Chronic pelvic pain (Grade: C)
There is not enough reliable scientific evidence to conclude the effects of chiropractic techniques in the management of chronic pelvic pain (CPP) (190-194).
Duodenal ulcer (Grade: C)
There is not enough reliable scientific evidence to conclude the effects of chiropractic techniques in the management of duodenal ulcer (195).
Dysmenorrhea (painful menstruation) (Grade: C)
There is not enough reliable scientific evidence to conclude the effects of chiropractic techniques in the management of dysmenorrhea (196-201).
Fibromyalgia (Grade: C)
There is not enough reliable scientific evidence to conclude the effects of chiropractic techniques in the management of fibromyalgia (202-205).
High blood pressure (Grade: C)
The effects of spinal manipulative techniques on blood pressure remain controversial. It has been hypothesized that nervous system effects of spinal manipulation can lower both systolic and diastolic pressure. Numerous trials, reviews, and commentaries have been published in this area (206-220). Although some studies are suggestive, overall the existing evidence remains indeterminate due to methodologic weaknesses and variability between studies. Better research is necessary before a firm conclusion can be drawn.
HIV/AIDS (Grade: C)
There is not enough reliable scientific evidence to conclude the effects of chiropractic techniques on CD4 count or quality of life in patients with HIV/AIDS (221).
Infantile colic (Grade: C)
There is not enough reliable scientific evidence to conclude the effects of chiropractic techniques in the management of infantile colic (222-228).
Jet lag (Grade: C)
There is not enough reliable scientific evidence to conclude the effects of chiropractic techniques in the management of jet lag, and preliminary evidence suggests a lack of benefit (229).
Nocturnal enuresis (bedwetting) (Grade: C)
There is not enough reliable scientific evidence to conclude the effects of chiropractic techniques in the management of nocturnal enuresis (230-233).
Otitis media (Grade: C)
There is not enough reliable scientific evidence to conclude the effects of chiropractic techniques in the management of otitis media in children (234-236).
Parkinson's disease (Grade: C)
There is not enough reliable scientific evidence to conclude the effects of chiropractic techniques in the management of Parkinson's disease (237;238).
Phobias (Grade: C)
There is not enough reliable scientific evidence to conclude the effects of chiropractic techniques in the management of phobias (239-241).
Pneumonia (Grade: C)
There is not enough reliable scientific evidence to conclude the effects of chiropractic techniques in the management of pneumonia in the elderly (242).

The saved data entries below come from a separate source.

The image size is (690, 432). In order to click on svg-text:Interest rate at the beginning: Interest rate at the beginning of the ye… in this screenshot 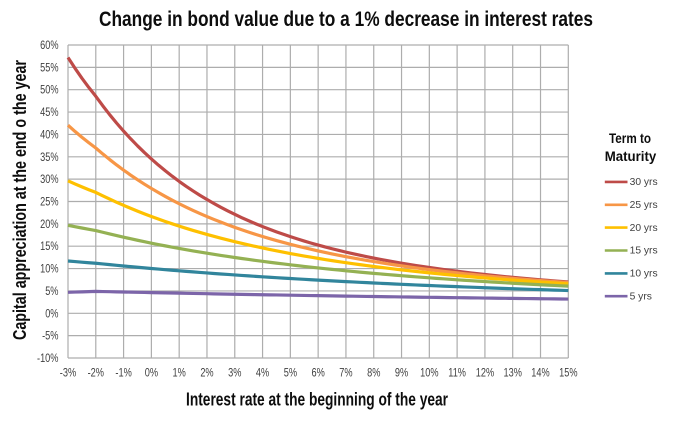, I will do `click(317, 400)`.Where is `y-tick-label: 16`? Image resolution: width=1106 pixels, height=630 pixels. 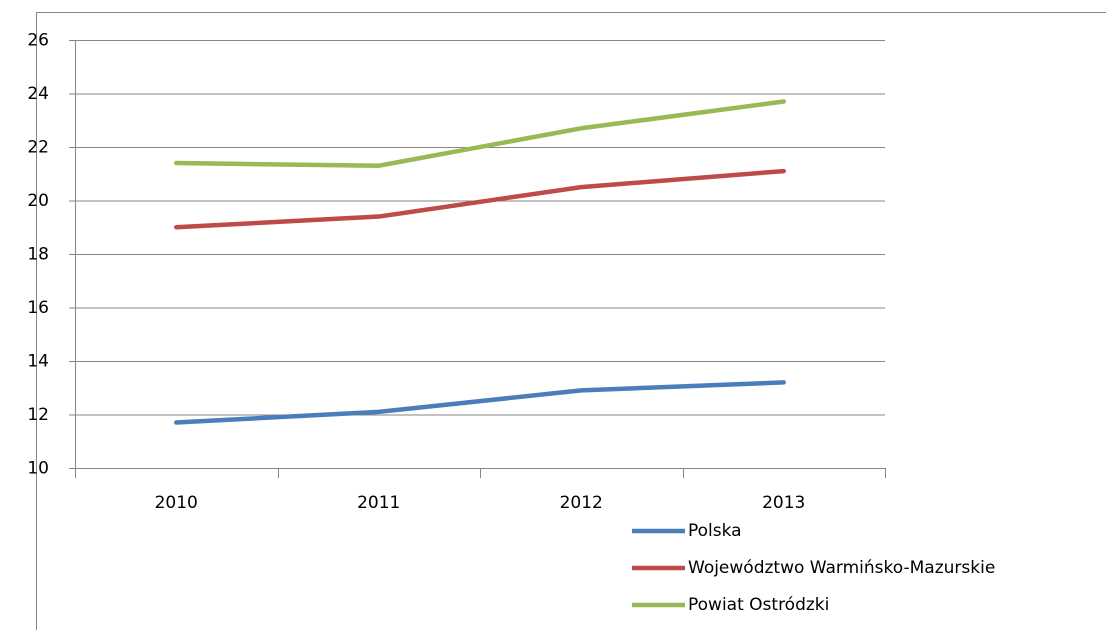 y-tick-label: 16 is located at coordinates (38, 308).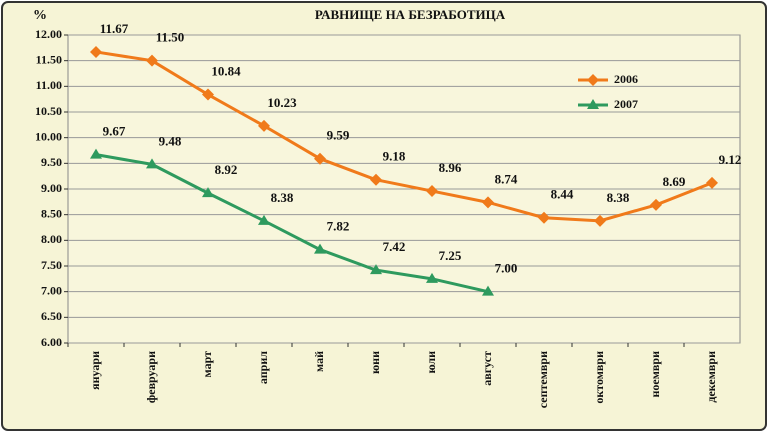  Describe the element at coordinates (48, 136) in the screenshot. I see `y-tick-label: 10.00` at that location.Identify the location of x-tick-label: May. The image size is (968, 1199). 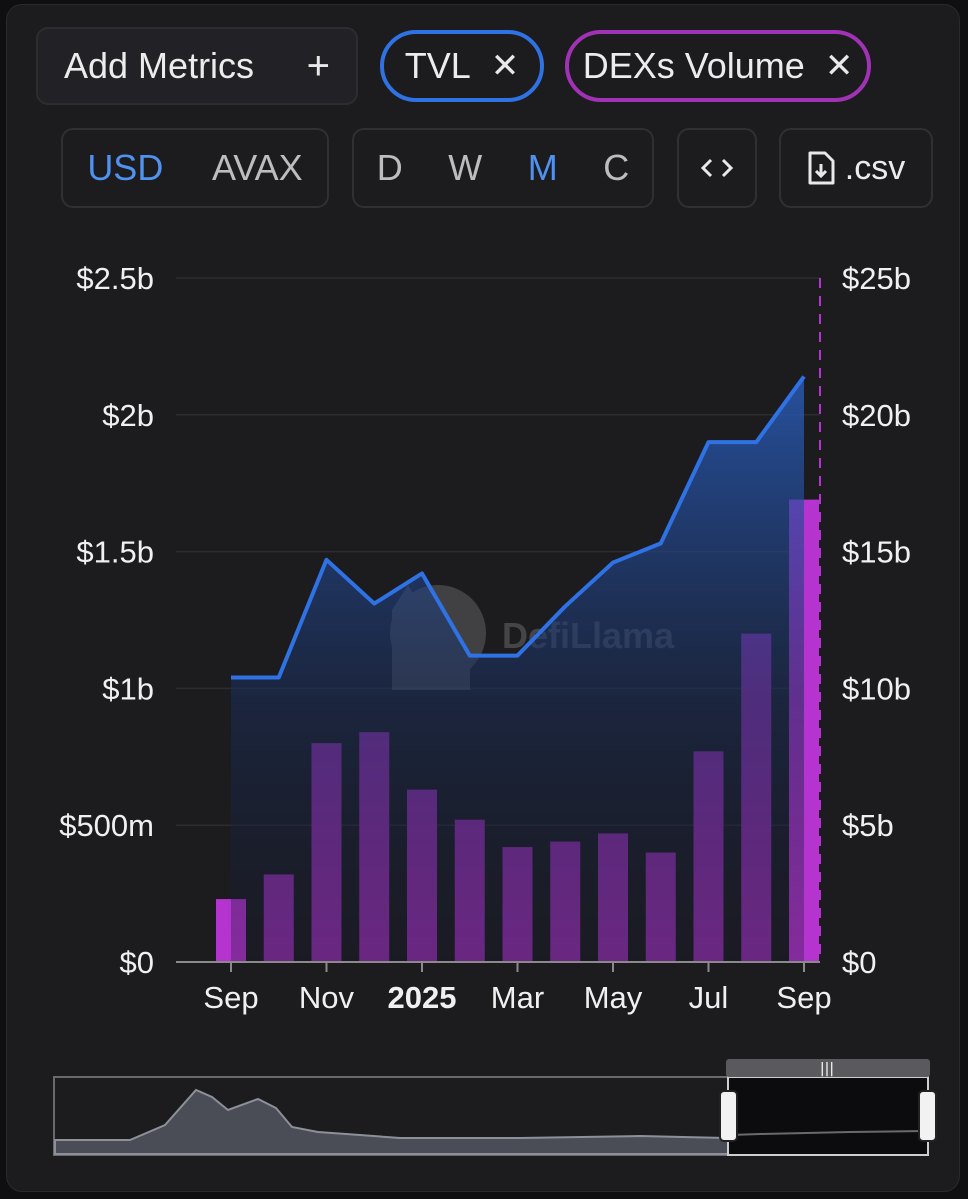
(614, 998).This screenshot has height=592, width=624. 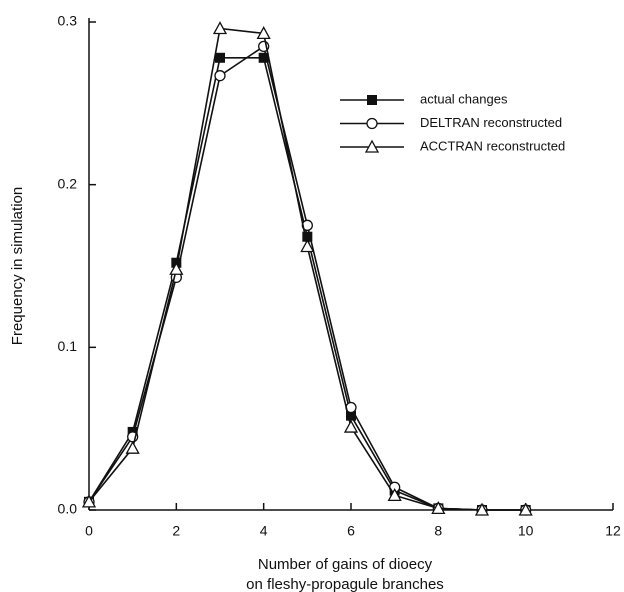 What do you see at coordinates (526, 531) in the screenshot?
I see `x-tick-label: 10` at bounding box center [526, 531].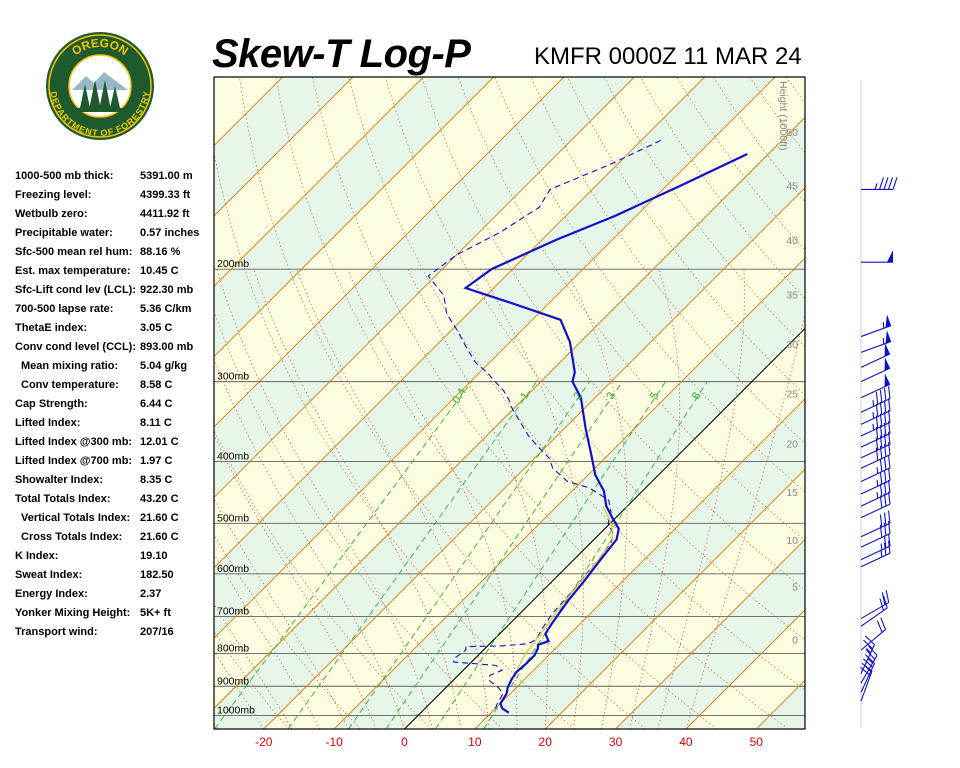 This screenshot has width=960, height=768. What do you see at coordinates (115, 254) in the screenshot?
I see `index-row: Sfc-500 mean rel hum: 88.16 %` at bounding box center [115, 254].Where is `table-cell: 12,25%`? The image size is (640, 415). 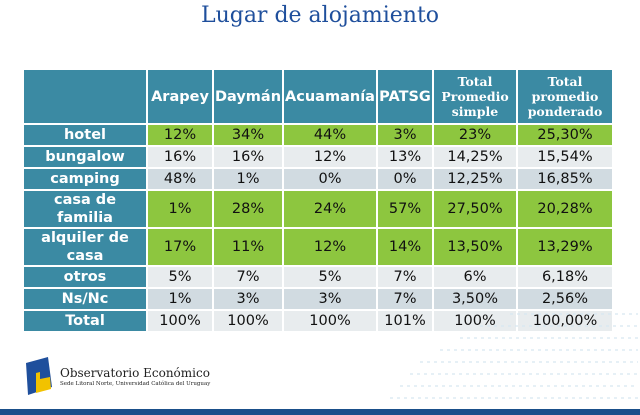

Premenstrual syndrome (Grade: C)
There is not enough reliable scientific evidence to conclude the effects of chiropractic techniques in the management of premenstrual syndrome (243;244).
Respiratory tract infections (Grade: C)
There is not enough reliable scientific evidence to conclude the effects of chiropractic techniques for respiratory tract infections (245-248).
Seizure disorder (Grade: C)
There is not enough reliable scientific evidence to conclude the effects of chiropractic techniques in the management of seizure disorder (249).
Shoulder pain (Grade: C)
There is not enough reliable scientific evidence to conclude the effects of chiropractic techniques for shoulder pain, frozen shoulder, or rotator cuff injuries (250-255).
Sprained ankle (Grade: C)
There is not enough reliable scientific evidence to conclude the effects of chiropractic techniques in the management of ankle inversion sprains (256).
Temporomandibular joint (TMJ) disorders (Grade: C)
There is not enough reliable scientific evidence to conclude the effects of chiropractic techniques in the management of TMJ (257-261)
Visual field loss (Grade: C)
There is not enough reliable scientific evidence to conclude the effects of chiropractic techniques for the recovery or prevention of visual field narrowing (262-267).
Whiplash injuries (Grade: C)
Despite promising preliminary results, there is not enough reliable scientific evidence to conclude the effects of chiropractic techniques for the improvement of symptoms related to whiplash injuries (268-272).